IX – What I'd Build Next

The current pipeline is batch-oriented — run it, get a CSV, do outreach. It works. But there's natural evolution.

Scheduled re-crawls would track which businesses have updated their websites since the last run and which haven't. A business that fixed their SSL since last month drops in priority. A business whose site went from working to dead rises. Longitudinal data makes the scoring more accurate over time.

Automated outreach personalization would generate email copy referencing each lead's specific issues. "Hi Dr. Mueller, I noticed your website at mueller-dental.de returns a 404 error and isn't appearing in mobile search results." The pipeline already produces the data. Generating the message is a natural extension.

Geographic clustering would identify neighborhoods or postal codes with high concentrations of poor web presence. If twelve businesses on the same street all have broken websites, that's a community-level opportunity — potentially enough work to justify a local marketing push.

Competitor benchmarking would, for each lead, find similar businesses in the same area with good websites and include them as examples. "Three other dental practices within 5 km have modern, mobile-responsive websites with online booking. Here's what they look like."

But the current pipeline already produces more qualified leads than I can follow up on. The bottleneck isn't data. It's time. Which is, ultimately, the sign of a pipeline that works.


X – The Map Is Not the Territory, But It's Close Enough

OpenStreetMap is the most underutilized business intelligence resource available to developers. Millions of businesses, structured metadata, geographic coordinates, contact information — all free, all open, all waiting to be processed by anyone with the skills to build a parser and a crawler.

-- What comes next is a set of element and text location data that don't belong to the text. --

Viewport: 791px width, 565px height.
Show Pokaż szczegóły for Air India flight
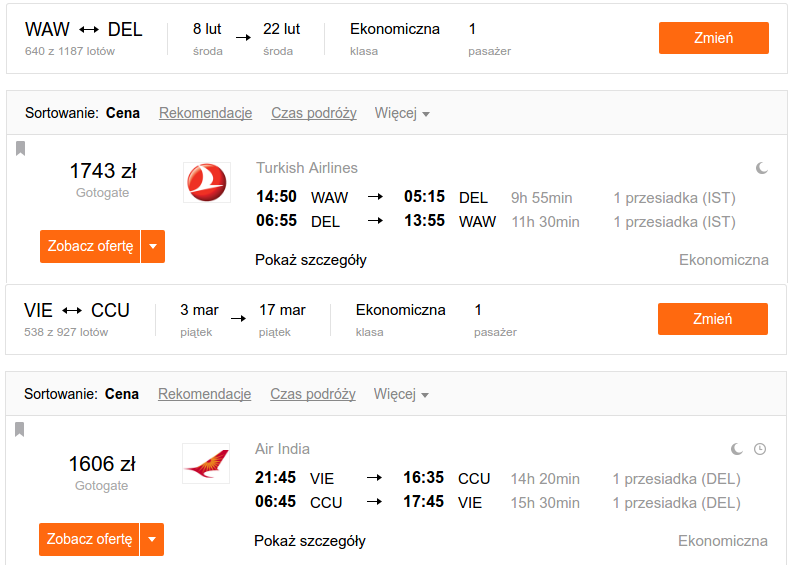pos(310,541)
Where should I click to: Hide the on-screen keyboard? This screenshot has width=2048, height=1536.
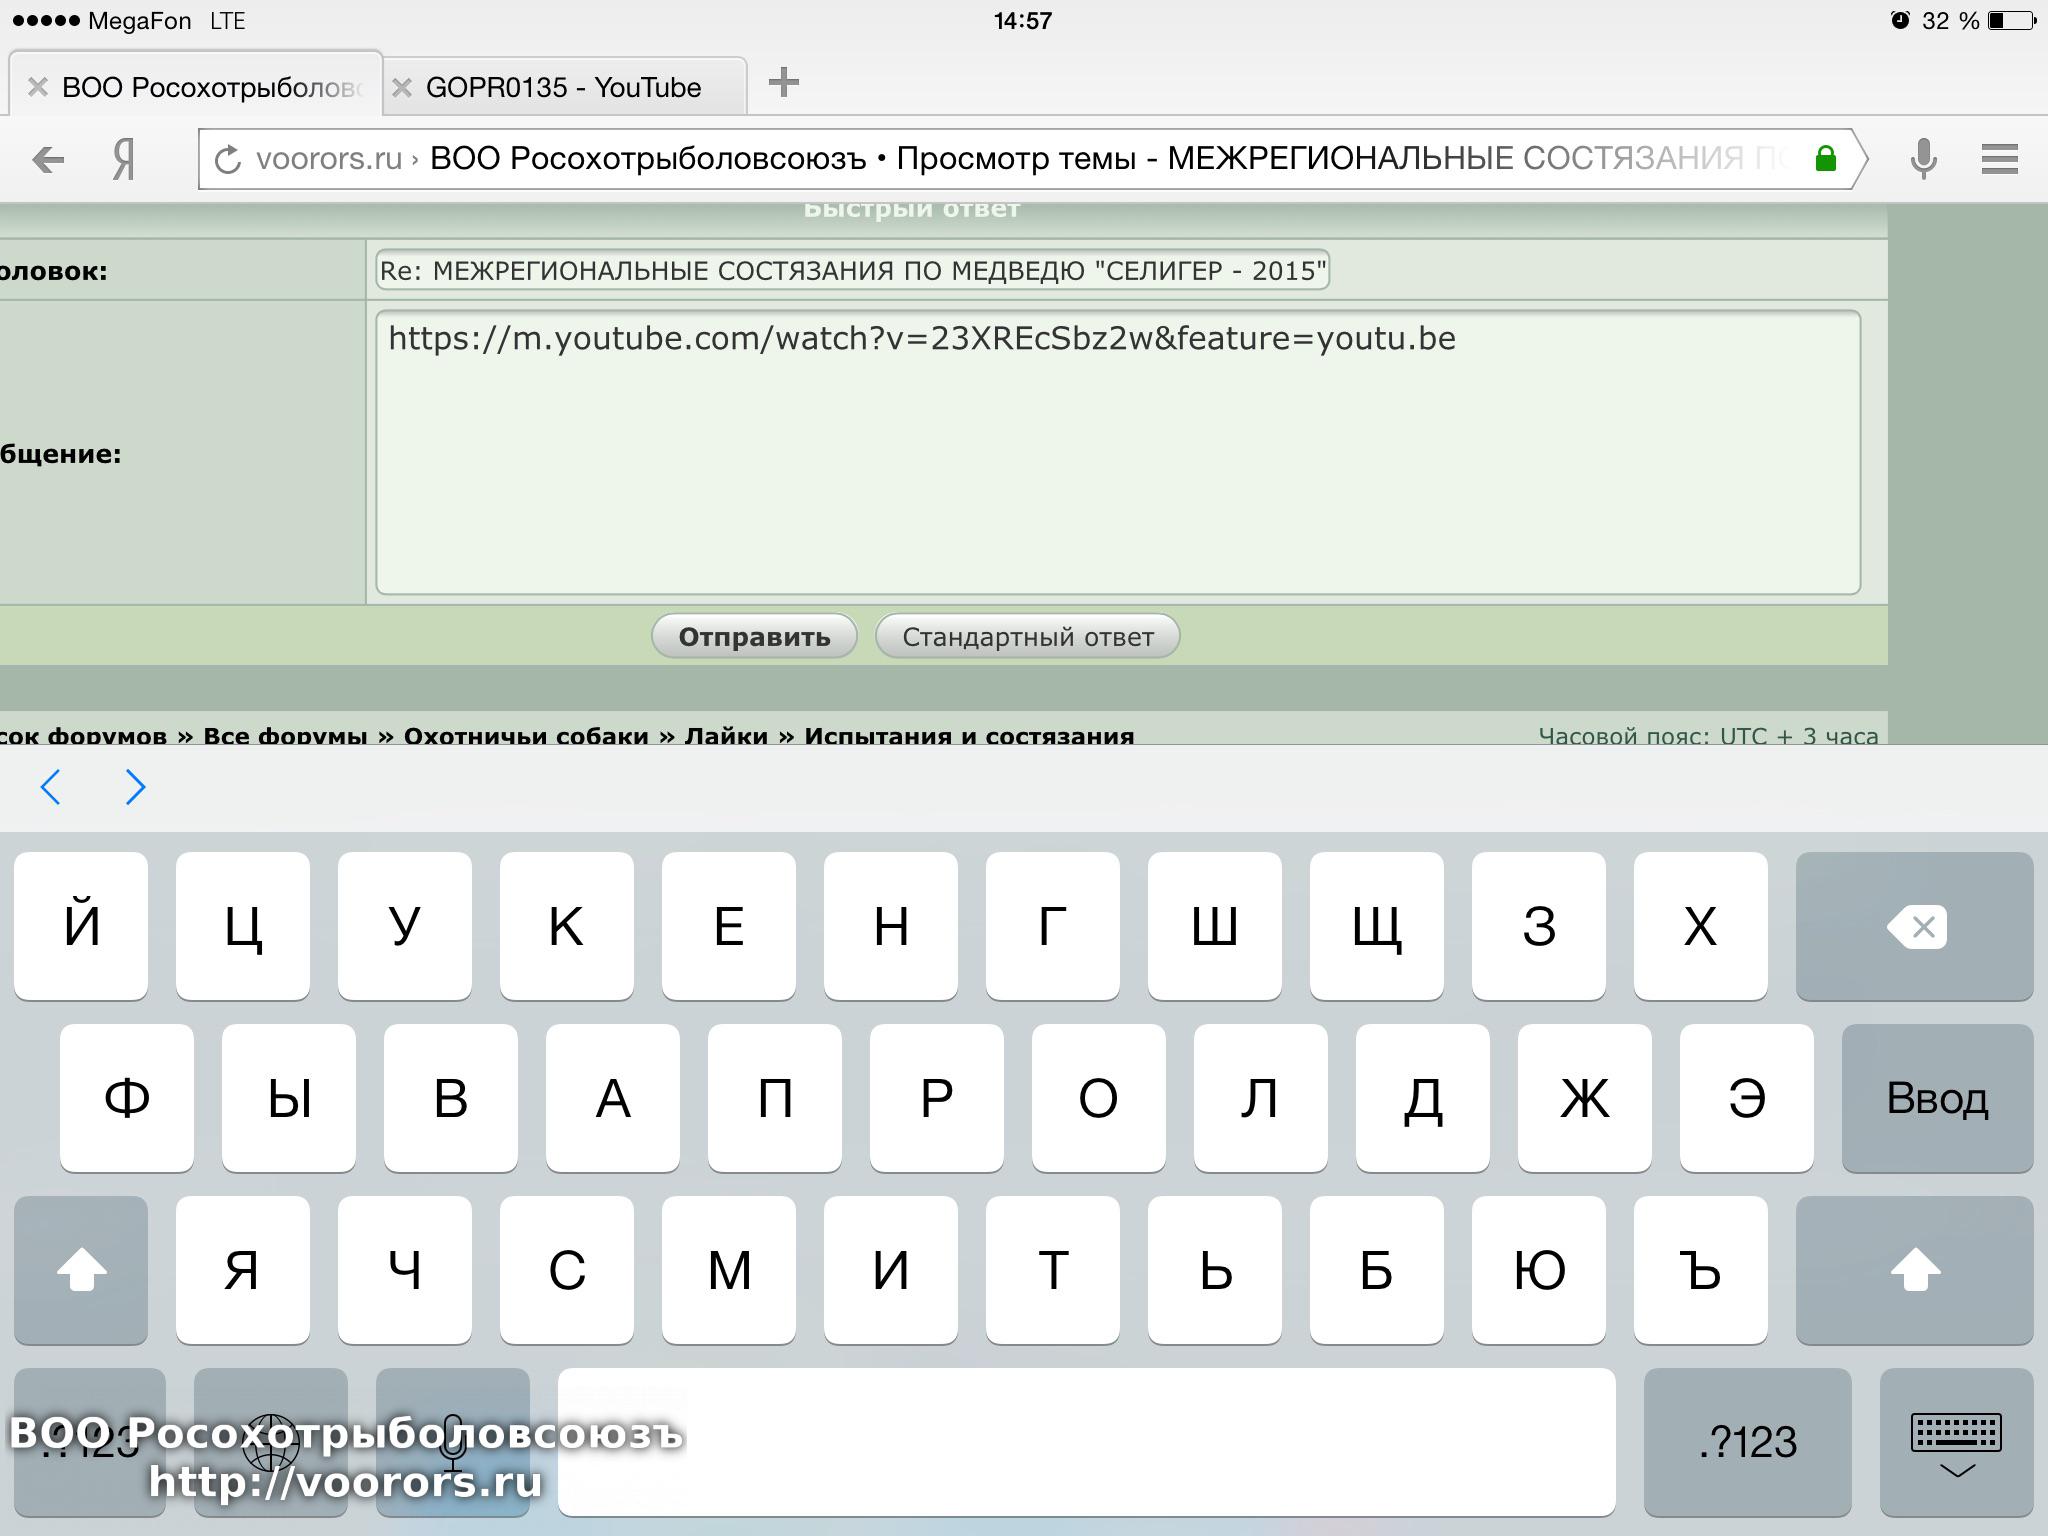pos(1956,1443)
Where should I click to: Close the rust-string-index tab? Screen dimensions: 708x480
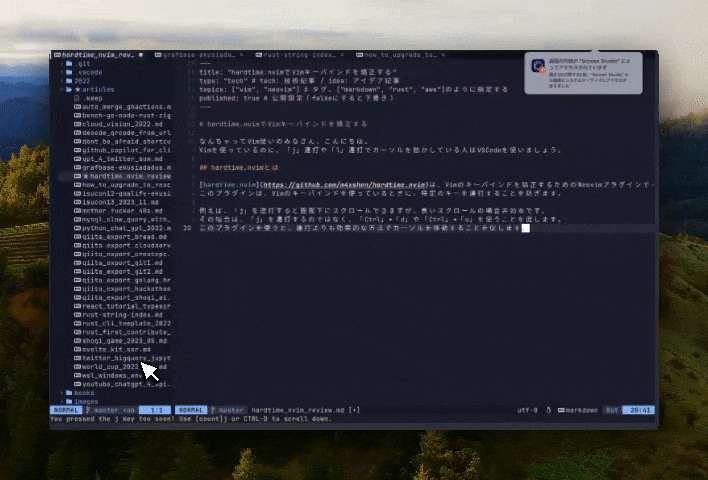[x=342, y=55]
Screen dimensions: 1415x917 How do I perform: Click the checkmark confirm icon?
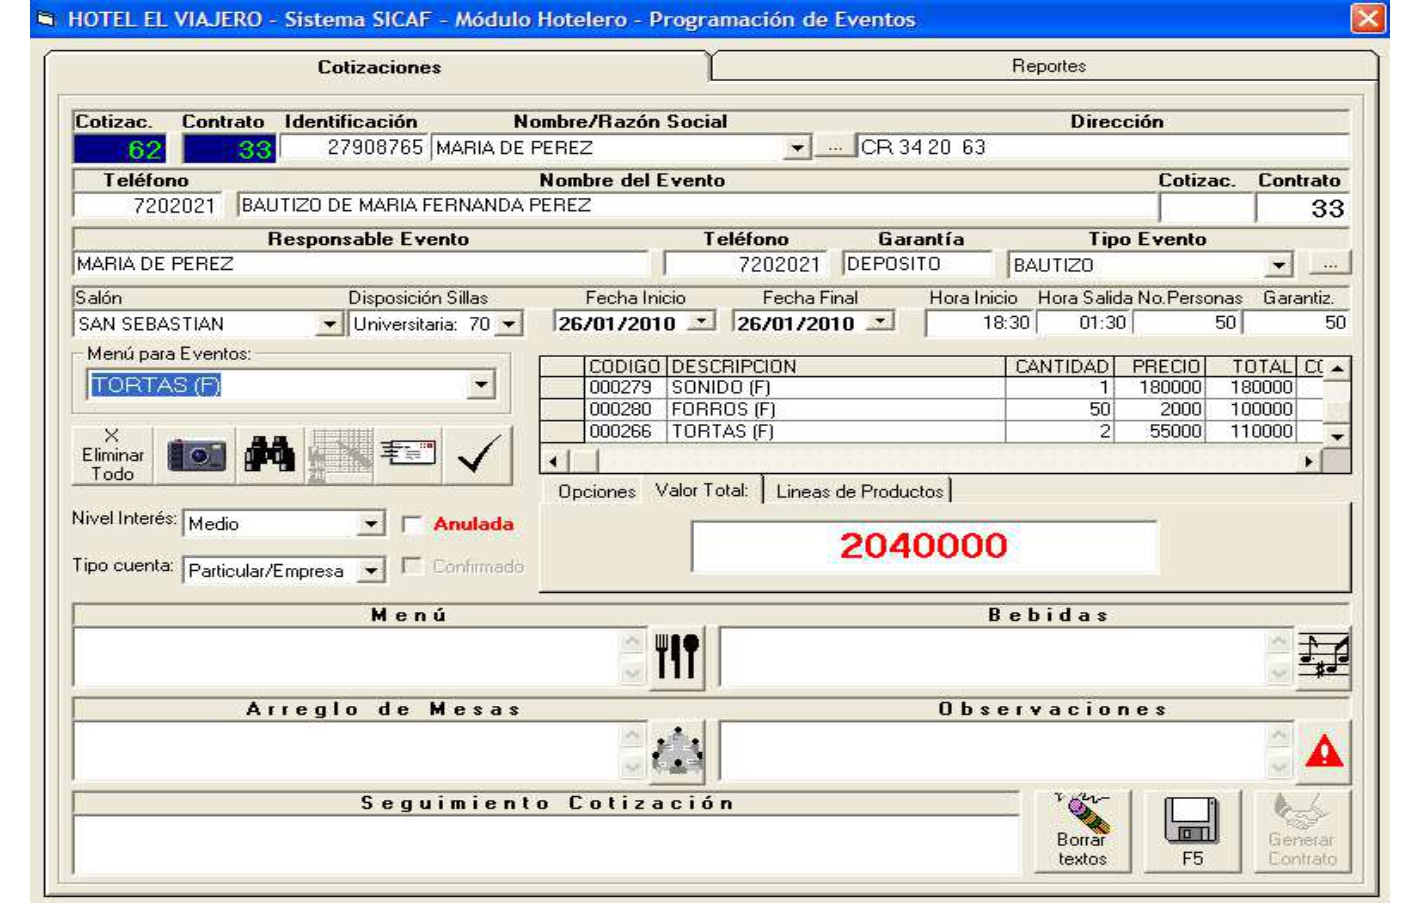coord(478,455)
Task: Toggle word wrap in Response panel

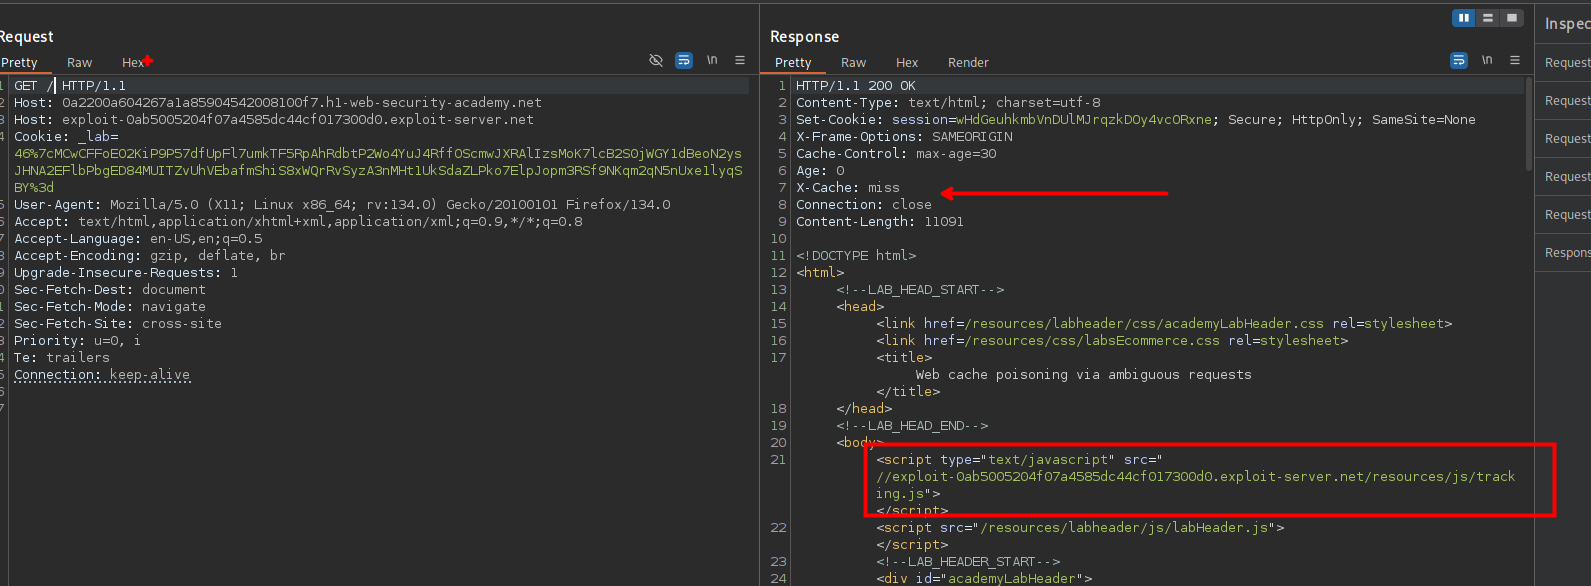Action: 1459,61
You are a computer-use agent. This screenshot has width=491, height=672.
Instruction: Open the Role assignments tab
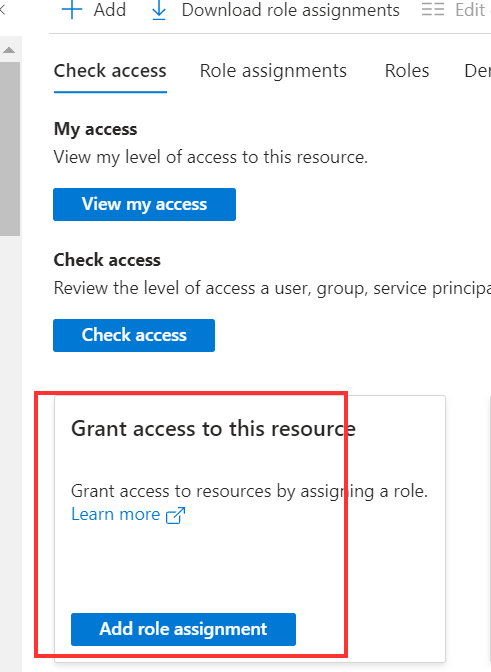click(273, 71)
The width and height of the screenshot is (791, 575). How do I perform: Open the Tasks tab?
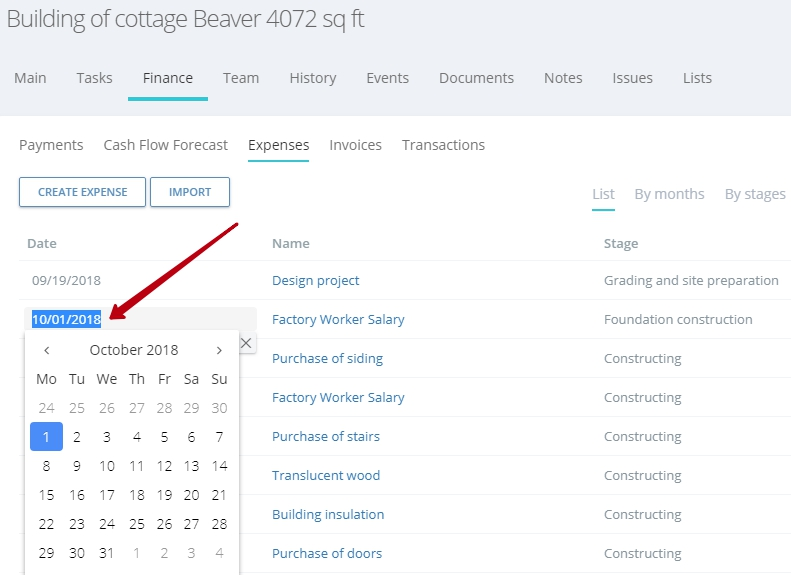click(94, 78)
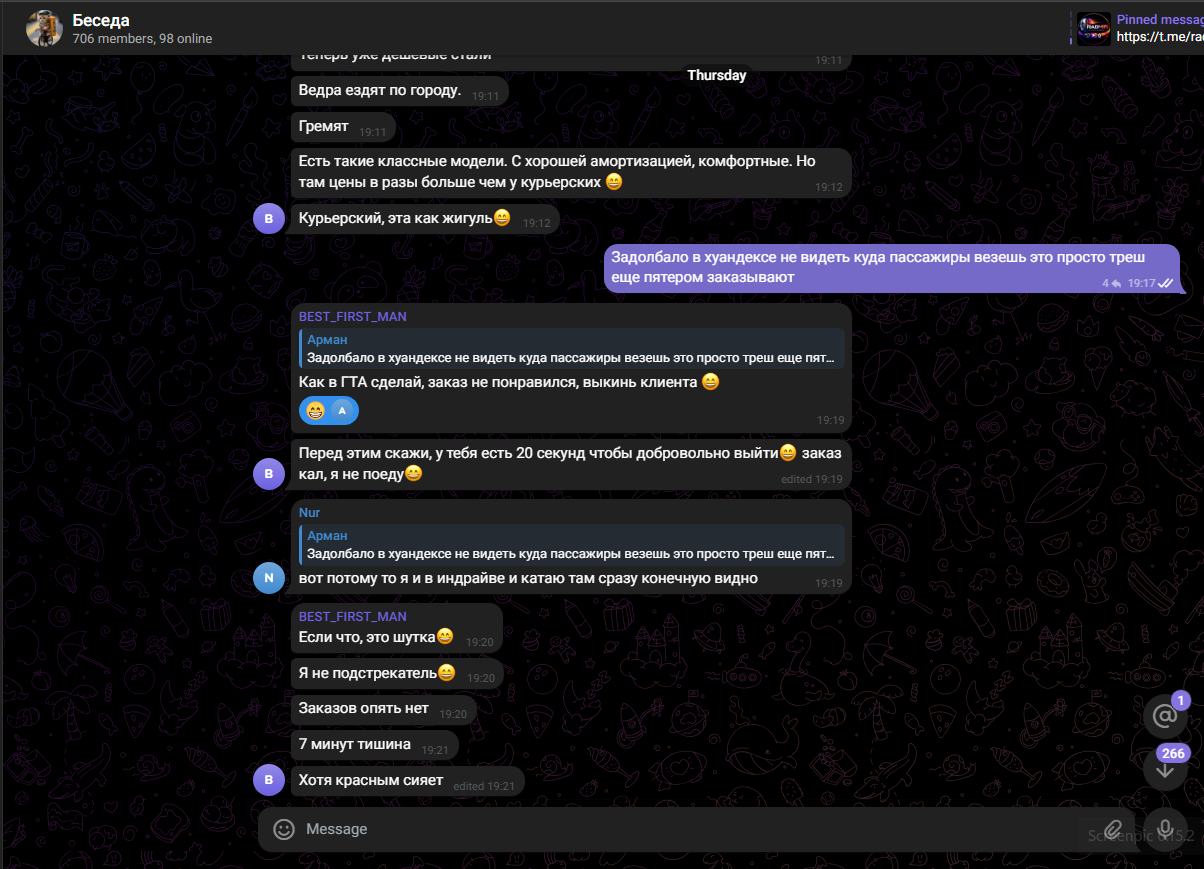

The pipeline described in this article is conceptually simple. Parse structured data. Filter for relevance. Crawl for quality signals. Score on multiple factors. Export the results. Each stage is straightforward. The value isn't in any single stage — it's in the composition of all four into a repeatable, automated workflow.

The businesses on that map didn't list themselves. Community members mapped them, tagged them, and maintained their data over years. The pipeline honors that effort by using the data for something productive — connecting businesses that need better web presence with professionals who can provide it.

Eight hundred million nodes. Forty-seven thousand businesses. Three thousand leads. One pipeline.

What would you build if you had access to the geographic and business metadata of an entire continent?

– Antonio

"Simplicity is the ultimate sophistication."